Yet another report tells us that loneliness in Britain today is almost at “epidemic” proportions. According to Age UK, half a million people over the age of 60 go for an entire week without meeting or speaking to anyone.
Our society has a strikingly utilitarian response to human problems, and this situation is especially deplored because it could cost the public purse, since loneliness has been linked to heart problems, depression and dementia. Lonely people need more services and so we should do something about it.
Indeed, we should all do something about it; and we should, if possible, busy ourselves to deter our own personal loneliness. There are plenty of corny old remedies handed out by counsellors over the years: join a club, develop a hobby, make new friends (because if you survive, your old ones will predecease you), keep in touch with family and neighbours, and, of course, go to church. Many studies have shown that churchgoers are less isolated and live longer.
It’s just common sense that we all have to make an effort for ourselves, and not allow ourselves to lose touch with our community of friends, neighbours, family links or even like-minded hobbyists.

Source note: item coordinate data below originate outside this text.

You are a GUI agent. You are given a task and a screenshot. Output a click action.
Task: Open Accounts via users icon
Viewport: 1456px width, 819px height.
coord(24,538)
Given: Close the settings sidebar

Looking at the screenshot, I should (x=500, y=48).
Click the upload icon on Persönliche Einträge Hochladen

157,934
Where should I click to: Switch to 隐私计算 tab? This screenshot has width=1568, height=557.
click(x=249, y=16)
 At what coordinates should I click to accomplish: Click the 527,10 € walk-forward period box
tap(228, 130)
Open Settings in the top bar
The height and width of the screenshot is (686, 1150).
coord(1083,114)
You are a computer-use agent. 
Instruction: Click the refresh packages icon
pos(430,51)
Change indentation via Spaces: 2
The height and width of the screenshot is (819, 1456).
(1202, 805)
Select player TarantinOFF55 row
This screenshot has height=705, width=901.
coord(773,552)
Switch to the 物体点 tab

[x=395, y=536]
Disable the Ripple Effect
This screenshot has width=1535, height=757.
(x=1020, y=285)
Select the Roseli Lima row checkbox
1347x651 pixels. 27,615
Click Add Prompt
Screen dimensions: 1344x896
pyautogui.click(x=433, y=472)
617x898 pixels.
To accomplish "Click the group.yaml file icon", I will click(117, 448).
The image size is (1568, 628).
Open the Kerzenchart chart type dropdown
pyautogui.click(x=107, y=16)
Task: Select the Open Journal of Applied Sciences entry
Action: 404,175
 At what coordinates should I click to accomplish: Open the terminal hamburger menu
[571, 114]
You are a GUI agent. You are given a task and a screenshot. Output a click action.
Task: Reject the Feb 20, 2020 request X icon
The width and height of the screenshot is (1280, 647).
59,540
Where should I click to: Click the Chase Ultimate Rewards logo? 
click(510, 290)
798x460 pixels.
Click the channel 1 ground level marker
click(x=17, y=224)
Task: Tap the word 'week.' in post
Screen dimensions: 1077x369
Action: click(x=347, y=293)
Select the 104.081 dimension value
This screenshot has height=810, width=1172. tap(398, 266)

Single people – be they widowed, separated or unmarried – become especially aware that married couples in retirement seem to form an even tighter unit than before, so singletons have to be particularly proactive in their anti-loneliness tactics.
And yet I think there is an element of loneliness which is existentially part of the human condition. Humans thrive in groups, yet we also know that we are lone souls travelling through time and space. That awareness is with us even when we’re surrounded by company.